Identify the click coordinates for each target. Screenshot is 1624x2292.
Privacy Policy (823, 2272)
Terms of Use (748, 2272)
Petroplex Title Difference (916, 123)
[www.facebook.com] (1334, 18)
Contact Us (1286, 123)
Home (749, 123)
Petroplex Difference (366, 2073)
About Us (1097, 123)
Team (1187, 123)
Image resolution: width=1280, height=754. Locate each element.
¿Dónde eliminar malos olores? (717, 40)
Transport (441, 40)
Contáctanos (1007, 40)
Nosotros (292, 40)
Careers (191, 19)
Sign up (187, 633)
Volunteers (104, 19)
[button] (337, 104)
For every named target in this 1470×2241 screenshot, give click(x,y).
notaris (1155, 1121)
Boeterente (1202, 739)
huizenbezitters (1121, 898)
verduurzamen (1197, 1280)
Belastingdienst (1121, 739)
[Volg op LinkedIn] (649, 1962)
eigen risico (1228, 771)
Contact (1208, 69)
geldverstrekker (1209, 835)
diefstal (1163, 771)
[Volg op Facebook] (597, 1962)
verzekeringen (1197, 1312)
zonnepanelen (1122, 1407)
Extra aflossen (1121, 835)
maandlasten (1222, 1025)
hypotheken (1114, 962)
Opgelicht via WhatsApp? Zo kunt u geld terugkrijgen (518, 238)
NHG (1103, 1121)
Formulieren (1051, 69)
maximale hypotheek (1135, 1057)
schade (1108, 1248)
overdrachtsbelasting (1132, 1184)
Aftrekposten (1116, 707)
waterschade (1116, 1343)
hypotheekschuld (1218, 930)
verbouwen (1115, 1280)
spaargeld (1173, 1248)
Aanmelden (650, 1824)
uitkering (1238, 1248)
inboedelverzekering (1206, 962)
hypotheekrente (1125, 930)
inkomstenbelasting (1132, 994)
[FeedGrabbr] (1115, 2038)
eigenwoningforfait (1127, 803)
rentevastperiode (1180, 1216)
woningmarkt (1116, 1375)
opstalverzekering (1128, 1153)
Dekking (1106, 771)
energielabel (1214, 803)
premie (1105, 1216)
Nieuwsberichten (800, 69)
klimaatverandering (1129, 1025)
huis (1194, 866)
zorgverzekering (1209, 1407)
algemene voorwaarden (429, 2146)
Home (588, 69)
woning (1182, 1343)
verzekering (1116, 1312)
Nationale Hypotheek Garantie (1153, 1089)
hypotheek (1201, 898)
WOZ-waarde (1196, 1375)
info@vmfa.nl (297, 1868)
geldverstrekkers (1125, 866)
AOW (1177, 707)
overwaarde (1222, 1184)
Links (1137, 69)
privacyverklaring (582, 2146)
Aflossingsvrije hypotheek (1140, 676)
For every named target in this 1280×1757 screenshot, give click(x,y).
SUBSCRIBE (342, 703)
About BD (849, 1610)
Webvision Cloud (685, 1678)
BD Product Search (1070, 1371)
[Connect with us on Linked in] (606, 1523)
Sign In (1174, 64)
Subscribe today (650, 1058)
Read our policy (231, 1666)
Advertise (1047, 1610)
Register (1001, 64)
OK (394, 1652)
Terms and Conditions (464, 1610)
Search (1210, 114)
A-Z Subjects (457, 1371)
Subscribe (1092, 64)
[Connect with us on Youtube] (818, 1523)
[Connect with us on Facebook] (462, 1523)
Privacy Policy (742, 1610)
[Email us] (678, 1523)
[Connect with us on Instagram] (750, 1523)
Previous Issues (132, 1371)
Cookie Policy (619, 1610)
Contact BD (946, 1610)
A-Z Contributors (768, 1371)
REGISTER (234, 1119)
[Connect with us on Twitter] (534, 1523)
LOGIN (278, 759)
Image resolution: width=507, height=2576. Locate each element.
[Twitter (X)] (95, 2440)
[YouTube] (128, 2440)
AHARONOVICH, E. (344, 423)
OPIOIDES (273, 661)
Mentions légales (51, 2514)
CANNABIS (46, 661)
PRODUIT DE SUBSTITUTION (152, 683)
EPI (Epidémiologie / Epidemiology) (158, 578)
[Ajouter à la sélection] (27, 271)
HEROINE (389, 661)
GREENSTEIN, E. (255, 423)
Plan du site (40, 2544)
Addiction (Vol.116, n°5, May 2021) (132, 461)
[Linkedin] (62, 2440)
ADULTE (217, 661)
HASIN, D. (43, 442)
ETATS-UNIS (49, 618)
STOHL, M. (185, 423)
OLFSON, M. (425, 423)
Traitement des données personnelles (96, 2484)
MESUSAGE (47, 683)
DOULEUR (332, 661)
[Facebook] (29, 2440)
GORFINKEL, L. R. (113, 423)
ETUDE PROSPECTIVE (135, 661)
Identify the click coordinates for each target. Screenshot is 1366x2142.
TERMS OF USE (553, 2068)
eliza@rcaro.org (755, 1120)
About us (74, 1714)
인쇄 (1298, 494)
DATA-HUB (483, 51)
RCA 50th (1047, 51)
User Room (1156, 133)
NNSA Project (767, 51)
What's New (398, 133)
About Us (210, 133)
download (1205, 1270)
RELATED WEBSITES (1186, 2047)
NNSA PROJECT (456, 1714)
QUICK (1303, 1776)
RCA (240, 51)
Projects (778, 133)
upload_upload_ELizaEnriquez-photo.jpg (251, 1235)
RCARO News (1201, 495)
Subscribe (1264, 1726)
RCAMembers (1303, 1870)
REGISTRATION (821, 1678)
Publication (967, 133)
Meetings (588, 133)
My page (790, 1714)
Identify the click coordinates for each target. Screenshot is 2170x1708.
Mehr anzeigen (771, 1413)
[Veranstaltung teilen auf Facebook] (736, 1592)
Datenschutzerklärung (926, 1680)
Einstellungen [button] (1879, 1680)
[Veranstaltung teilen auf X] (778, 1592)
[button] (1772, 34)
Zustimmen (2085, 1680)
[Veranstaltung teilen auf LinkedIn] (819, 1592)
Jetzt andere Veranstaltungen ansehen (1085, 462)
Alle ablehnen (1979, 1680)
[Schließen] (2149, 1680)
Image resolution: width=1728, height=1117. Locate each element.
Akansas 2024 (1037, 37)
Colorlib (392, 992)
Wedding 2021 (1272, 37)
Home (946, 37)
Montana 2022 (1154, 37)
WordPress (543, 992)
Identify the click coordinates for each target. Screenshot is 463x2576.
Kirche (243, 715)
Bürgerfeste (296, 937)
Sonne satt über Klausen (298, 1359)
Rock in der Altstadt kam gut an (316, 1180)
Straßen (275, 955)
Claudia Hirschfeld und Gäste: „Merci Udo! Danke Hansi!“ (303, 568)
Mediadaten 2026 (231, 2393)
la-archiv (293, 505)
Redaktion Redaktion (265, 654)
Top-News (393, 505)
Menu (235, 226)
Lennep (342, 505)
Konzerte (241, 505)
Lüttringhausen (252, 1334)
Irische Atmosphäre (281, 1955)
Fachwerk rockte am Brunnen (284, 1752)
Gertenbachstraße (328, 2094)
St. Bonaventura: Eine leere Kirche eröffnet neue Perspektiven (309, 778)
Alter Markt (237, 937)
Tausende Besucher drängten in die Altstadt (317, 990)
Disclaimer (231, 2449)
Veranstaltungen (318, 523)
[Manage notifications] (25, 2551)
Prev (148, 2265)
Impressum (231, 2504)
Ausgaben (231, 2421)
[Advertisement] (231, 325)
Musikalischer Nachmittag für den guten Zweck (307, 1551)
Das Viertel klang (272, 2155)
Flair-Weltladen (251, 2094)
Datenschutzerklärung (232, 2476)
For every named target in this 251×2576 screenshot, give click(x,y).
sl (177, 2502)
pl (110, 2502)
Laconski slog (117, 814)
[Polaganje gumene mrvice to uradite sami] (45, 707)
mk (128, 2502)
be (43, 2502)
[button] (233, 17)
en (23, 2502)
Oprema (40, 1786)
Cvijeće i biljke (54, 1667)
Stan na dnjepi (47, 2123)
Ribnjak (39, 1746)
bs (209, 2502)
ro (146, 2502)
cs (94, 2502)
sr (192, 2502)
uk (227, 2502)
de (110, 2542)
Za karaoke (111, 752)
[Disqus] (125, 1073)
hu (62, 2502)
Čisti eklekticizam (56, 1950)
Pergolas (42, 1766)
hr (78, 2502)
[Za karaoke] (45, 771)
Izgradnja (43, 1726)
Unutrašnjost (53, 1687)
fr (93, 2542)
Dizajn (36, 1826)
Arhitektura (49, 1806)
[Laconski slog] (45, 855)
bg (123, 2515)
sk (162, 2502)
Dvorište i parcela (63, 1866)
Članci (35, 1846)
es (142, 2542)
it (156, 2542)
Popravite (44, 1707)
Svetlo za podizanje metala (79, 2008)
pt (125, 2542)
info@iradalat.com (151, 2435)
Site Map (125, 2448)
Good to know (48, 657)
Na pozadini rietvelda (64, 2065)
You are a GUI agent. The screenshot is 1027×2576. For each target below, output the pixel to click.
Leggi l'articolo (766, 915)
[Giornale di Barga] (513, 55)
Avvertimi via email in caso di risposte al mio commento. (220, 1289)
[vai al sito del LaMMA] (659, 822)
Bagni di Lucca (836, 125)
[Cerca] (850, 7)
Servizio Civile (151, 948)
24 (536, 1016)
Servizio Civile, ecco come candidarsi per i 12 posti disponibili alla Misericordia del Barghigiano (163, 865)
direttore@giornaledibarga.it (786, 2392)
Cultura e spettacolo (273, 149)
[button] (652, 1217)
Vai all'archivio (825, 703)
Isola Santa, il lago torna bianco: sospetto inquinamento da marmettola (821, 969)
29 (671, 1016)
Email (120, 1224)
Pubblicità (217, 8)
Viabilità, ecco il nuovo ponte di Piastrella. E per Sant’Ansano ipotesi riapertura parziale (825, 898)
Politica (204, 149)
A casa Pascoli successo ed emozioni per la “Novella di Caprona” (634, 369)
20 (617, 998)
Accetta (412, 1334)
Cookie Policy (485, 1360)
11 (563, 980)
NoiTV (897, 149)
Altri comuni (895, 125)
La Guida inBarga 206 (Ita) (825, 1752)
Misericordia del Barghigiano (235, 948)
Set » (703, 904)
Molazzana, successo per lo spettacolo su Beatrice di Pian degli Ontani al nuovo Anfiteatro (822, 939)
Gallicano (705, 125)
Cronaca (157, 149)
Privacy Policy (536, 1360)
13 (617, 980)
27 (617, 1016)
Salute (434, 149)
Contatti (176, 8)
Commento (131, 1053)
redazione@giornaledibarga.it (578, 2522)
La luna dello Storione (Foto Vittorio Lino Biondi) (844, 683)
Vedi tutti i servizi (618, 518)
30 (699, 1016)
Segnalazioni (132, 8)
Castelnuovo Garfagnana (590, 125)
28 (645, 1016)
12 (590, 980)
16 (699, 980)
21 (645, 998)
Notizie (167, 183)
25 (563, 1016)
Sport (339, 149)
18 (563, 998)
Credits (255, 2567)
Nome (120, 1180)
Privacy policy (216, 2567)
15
▬▬▬▬▬▬
=== Task to complete ===
Copy every line of the data above, beginning with the first and ending with the line that contains "Team (1187, 123)", and give nothing more.

=== Finished exercise ===
Identify the click coordinates for each target. Screenshot is 1624x2292.
Privacy Policy (823, 2272)
Terms of Use (748, 2272)
Petroplex Title Difference (916, 123)
[www.facebook.com] (1334, 18)
Contact Us (1286, 123)
Home (749, 123)
Petroplex Difference (366, 2073)
About Us (1097, 123)
Team (1187, 123)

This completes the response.